Installation

Note

If you want to deploy in Amazon AWS using our AMI, you can skip to the AWS Cloud AMI section. If you want to deploy in Azure using our image, you can skip to the Azure Cloud Image section.

Having downloaded your desired ISO according to the Download section, it’s now time to install! There are separate sections below to walk you through installing using our Security Onion ISO image (based on CentOS 7) or installing standard CentOS 7 or Ubuntu 18.04 and then installing our components on top.

Tip

For most use cases, we recommend using our Security Onion ISO image as it’s the quickest and easiest method.

Installation using Security Onion ISO Image

If you want to install Security Onion using our ISO image:

  1. Review the Hardware Requirements and Release Notes sections.

  2. Download and verify our Security Onion ISO image.

  3. Boot the ISO in a machine that meets the minimum hardware specs.

  4. Follow the prompts to complete the installation and reboot.

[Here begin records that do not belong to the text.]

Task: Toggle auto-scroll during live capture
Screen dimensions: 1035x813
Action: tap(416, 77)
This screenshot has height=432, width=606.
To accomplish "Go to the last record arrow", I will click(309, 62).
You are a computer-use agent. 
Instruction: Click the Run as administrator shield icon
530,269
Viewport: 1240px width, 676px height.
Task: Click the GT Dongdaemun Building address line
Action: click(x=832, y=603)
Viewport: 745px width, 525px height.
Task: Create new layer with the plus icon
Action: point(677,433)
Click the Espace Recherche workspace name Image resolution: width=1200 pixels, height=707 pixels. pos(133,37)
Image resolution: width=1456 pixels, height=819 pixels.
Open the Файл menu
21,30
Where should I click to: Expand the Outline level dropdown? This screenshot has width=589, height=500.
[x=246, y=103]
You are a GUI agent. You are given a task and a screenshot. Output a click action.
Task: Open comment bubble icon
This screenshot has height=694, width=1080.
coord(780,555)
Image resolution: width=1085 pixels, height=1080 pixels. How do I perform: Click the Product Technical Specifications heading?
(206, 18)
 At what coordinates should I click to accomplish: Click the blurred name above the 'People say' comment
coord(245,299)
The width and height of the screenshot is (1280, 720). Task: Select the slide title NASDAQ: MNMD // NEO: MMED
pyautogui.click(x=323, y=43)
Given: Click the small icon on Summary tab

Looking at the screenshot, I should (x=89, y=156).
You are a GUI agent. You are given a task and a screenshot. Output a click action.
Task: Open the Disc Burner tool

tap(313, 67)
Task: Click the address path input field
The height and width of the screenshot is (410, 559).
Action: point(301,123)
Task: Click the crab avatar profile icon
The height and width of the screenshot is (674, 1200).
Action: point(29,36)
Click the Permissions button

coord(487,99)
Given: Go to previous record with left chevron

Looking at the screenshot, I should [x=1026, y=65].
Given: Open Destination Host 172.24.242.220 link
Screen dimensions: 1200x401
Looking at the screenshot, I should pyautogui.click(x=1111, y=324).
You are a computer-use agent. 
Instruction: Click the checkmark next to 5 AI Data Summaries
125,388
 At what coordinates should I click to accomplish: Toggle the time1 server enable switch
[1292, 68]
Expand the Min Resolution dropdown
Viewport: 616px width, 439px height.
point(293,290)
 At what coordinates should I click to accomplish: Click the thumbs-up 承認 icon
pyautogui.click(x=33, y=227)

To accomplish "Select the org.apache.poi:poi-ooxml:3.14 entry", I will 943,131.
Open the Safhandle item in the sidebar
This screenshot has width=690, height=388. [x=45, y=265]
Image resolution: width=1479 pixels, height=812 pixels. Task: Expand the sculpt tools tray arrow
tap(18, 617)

Please note that when creating your OS password, there is currently an issue with spaces and special characters like $ and !, so avoid those characters for now. This issue is scheduled to be resolved in Security Onion 2.3.60.

  5. You may need to eject the ISO image or change the boot order of the machine to boot from the newly installed OS.

  6. Login using the username and password you set in the installer.

  7. Security Onion Setup will automatically start. If for some reason you have to exit Setup and need to restart it, you can log out of your account and then log back in and it should automatically start. If that doesn’t work, you can manually run it as follows:

    sudo SecurityOnion/setup/so-setup iso
    
  8. Proceed to the Configuration section.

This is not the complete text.